As the delegation approached the Bastille by the Cour de l’Orme, the flag was vigorously waved and the Garde-française loudly beat his drum. Two of their number, Boucheron and Piquod de Saint-Honorine, forced their way through the crowds across the Cour du Passage and over the drawbridges into the Cour du Gouvernement where, persuading the assailants to stop firing for a moment, Boucheron shouted to the garrison at the top of his voice that the city had sent a delegation to discuss terms but that they must all hold their fire and lay down their arms.
‘A person in a coloured coat, in the middle of a group of invalides who were all holding their hats in their hands, answered me from the summit of the citadel,’ Boucheron recorded. ‘He said he was willing to receive the delegation but the crowd must withdraw.’

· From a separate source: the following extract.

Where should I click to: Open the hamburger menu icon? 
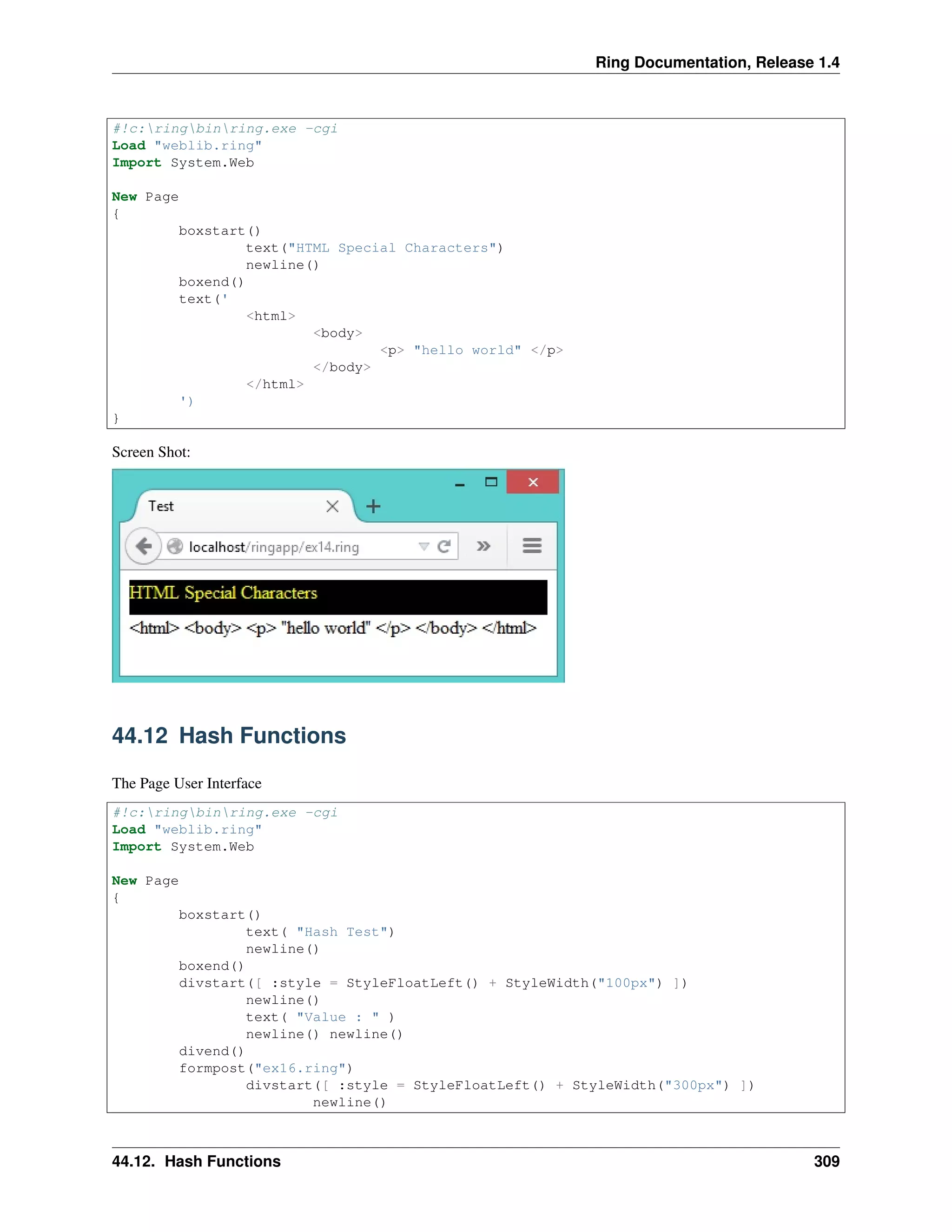(532, 545)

Behind Boucheron and Piquod de Saint-Honorine, the other members of the delegation could see that the invalides were quite ready to accept their terms. They were waving their hats in the air and turning their muskets upside down; one went so far as to wave a white flag. But these friendly gestures suddenly ceased, being brought to a halt, so the invalides later maintained, by the Governor who insisted that the delegates did not really represent the city but were leaders of the mob, intent on trickery.